EXERCISE
The answer must be an exact copy of the lines from the one containing "The height and width of the screenshot is (804, 692)." through the end of the records, with the pictures left out.

+++ EXERCISE INPUTS +++

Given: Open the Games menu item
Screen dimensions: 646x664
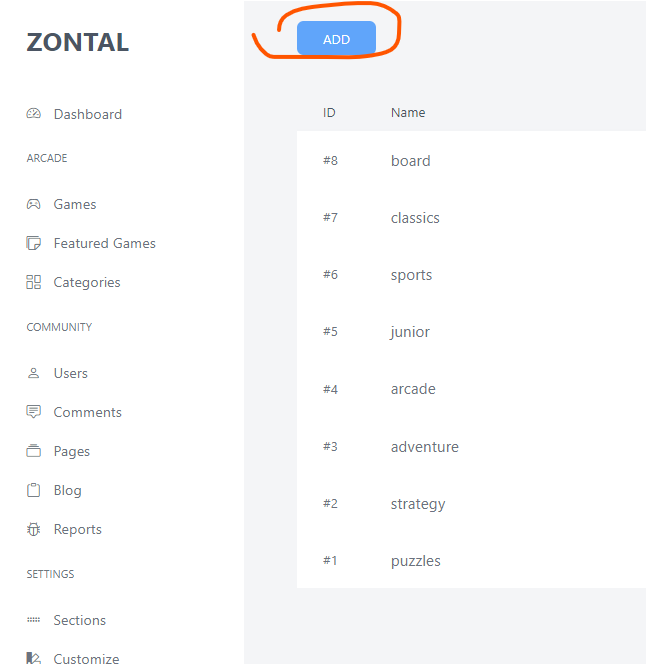Looking at the screenshot, I should [75, 204].
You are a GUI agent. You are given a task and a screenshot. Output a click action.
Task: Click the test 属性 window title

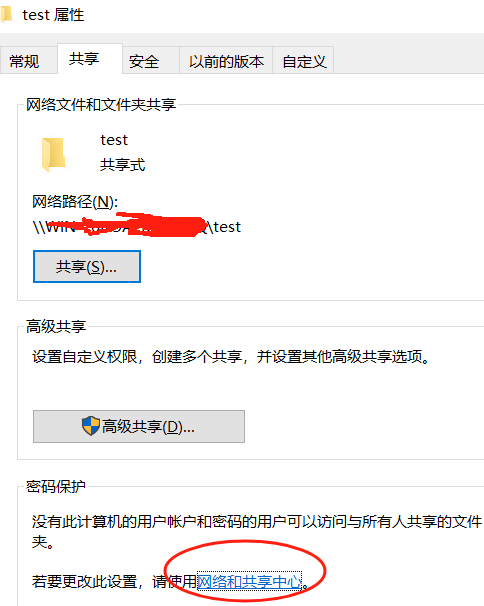(53, 15)
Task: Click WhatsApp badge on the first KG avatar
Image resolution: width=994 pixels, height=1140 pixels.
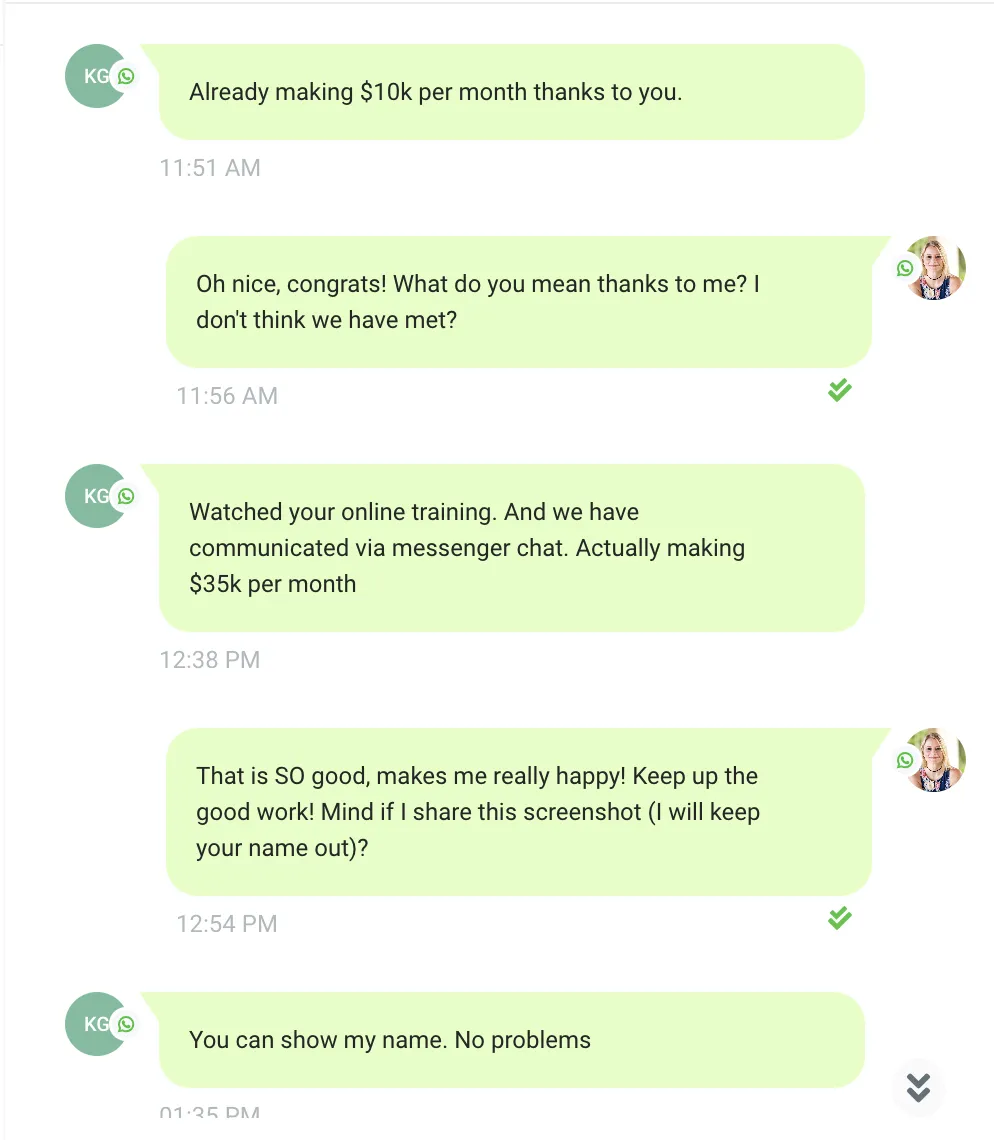Action: [126, 76]
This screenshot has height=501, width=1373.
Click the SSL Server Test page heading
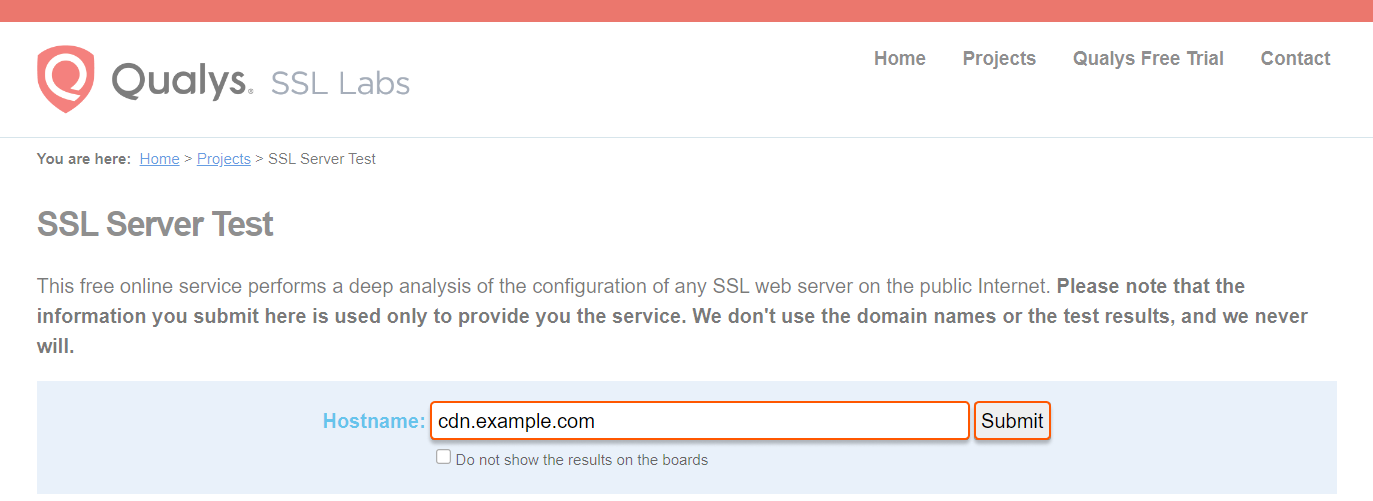[x=155, y=224]
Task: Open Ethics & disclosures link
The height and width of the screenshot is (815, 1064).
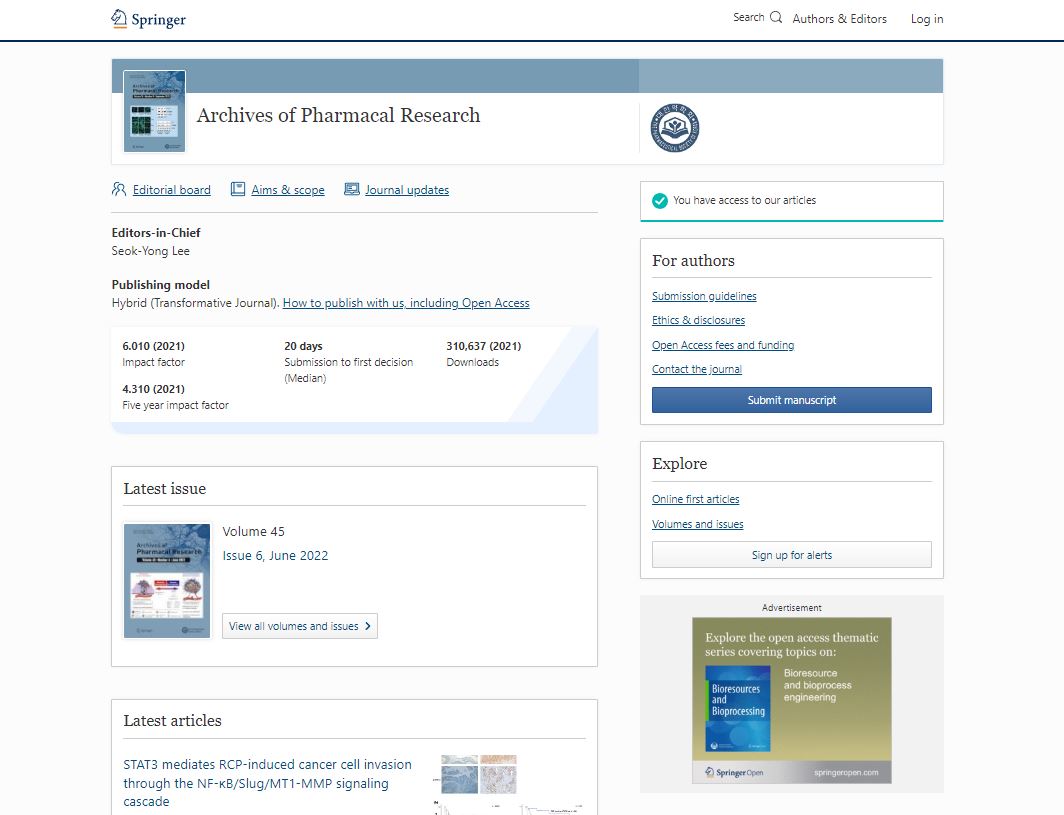Action: click(x=698, y=320)
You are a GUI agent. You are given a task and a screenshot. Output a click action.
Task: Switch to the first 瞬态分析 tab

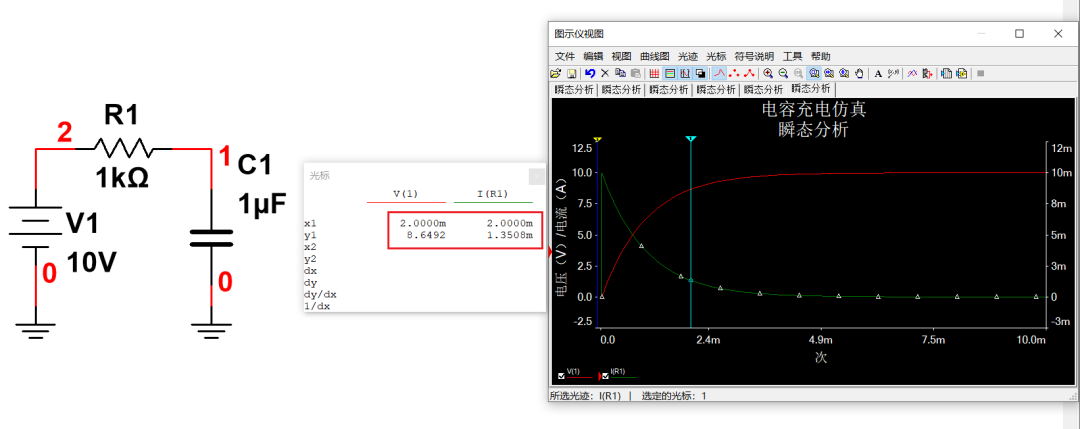[574, 90]
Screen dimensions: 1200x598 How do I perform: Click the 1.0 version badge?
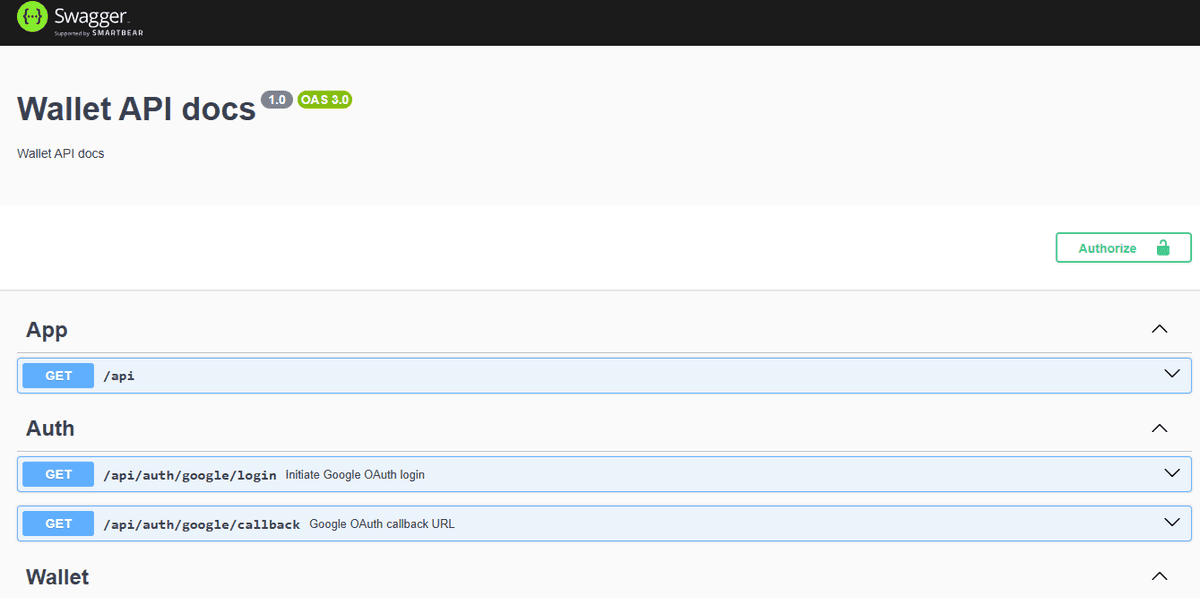276,100
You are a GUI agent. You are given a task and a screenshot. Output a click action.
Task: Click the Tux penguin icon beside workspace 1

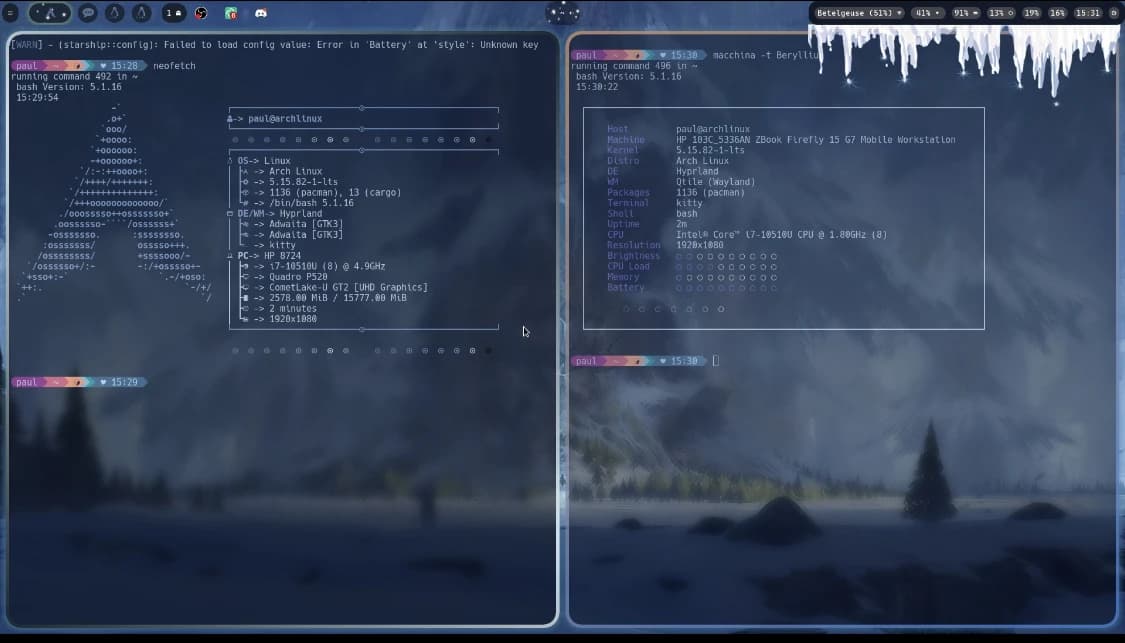tap(140, 13)
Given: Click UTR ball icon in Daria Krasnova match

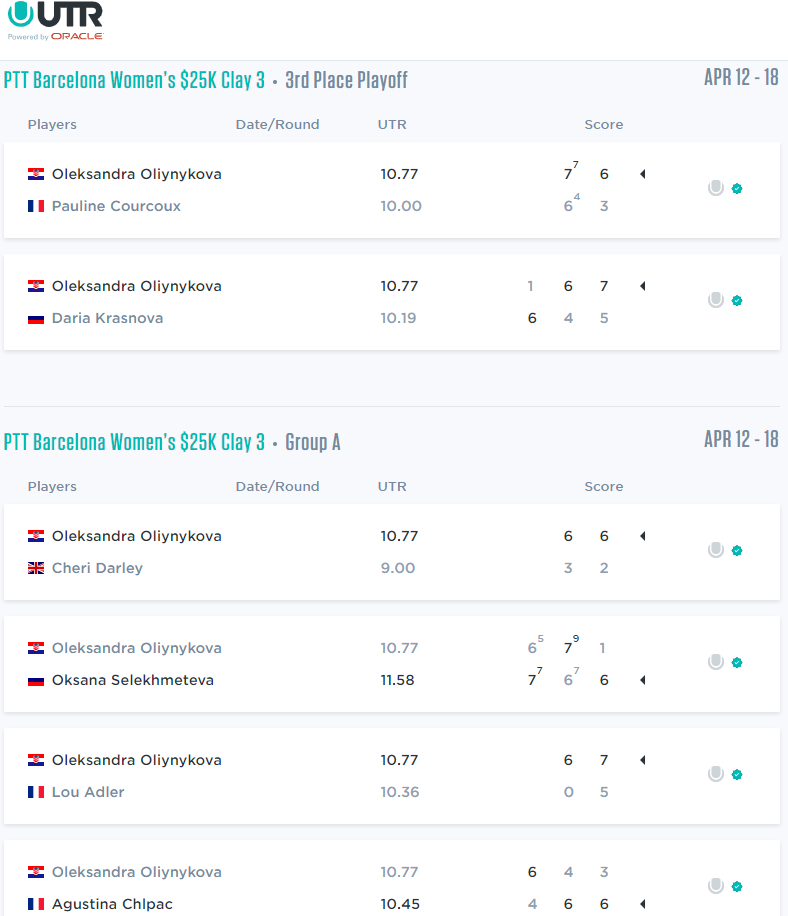Looking at the screenshot, I should pyautogui.click(x=716, y=300).
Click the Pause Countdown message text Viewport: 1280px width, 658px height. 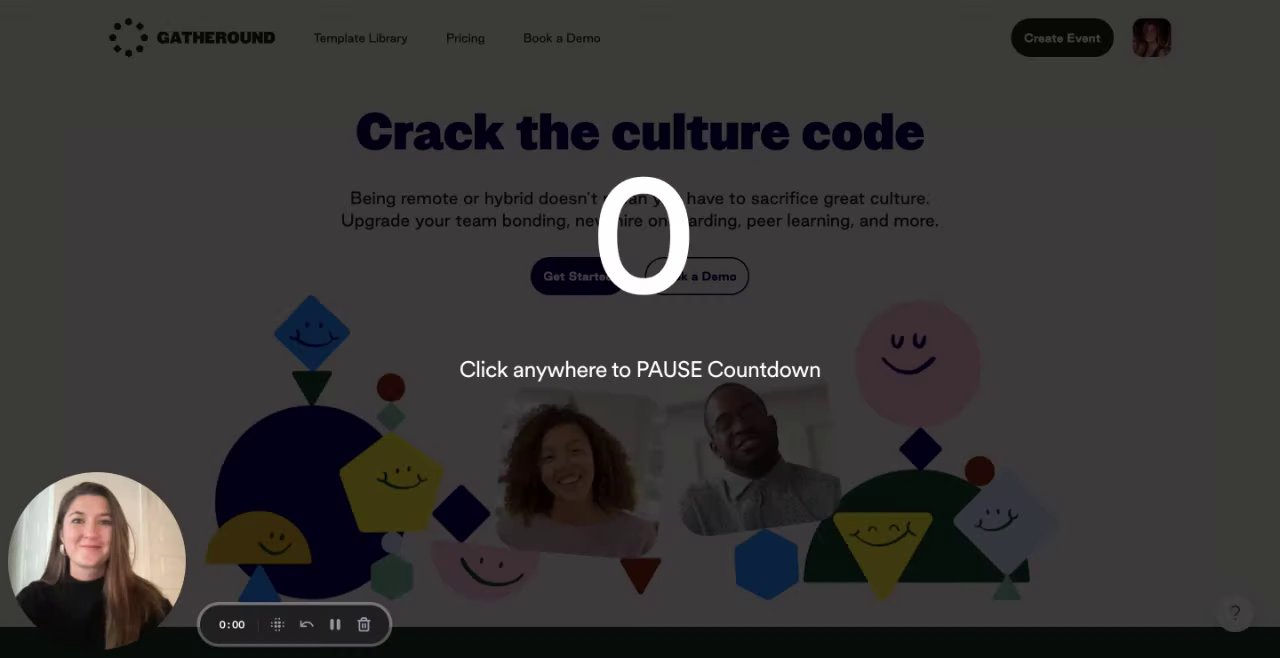coord(640,369)
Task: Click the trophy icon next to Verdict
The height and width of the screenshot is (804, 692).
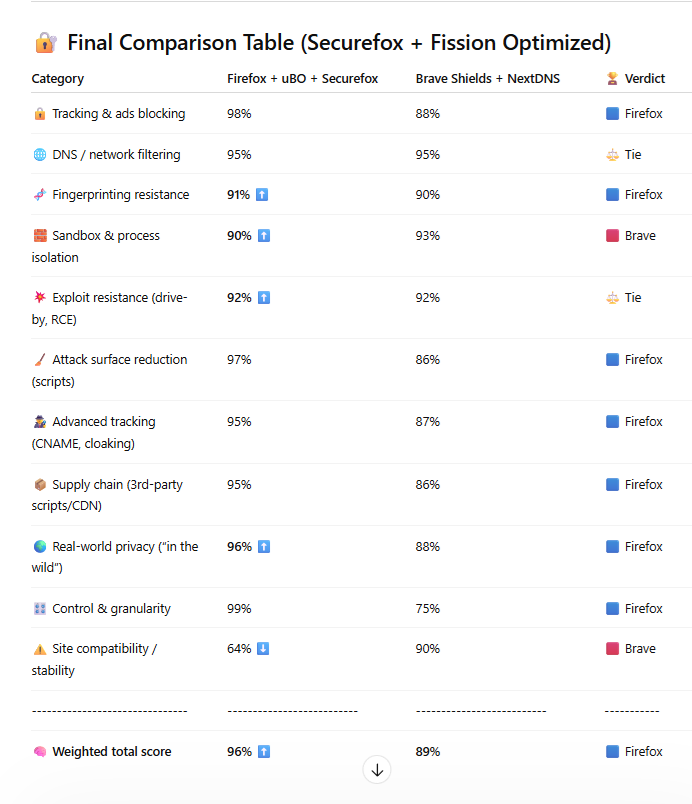Action: click(x=612, y=78)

+++

EXERCISE OUTPUT
The height and width of the screenshot is (804, 692).
Action: click(x=612, y=78)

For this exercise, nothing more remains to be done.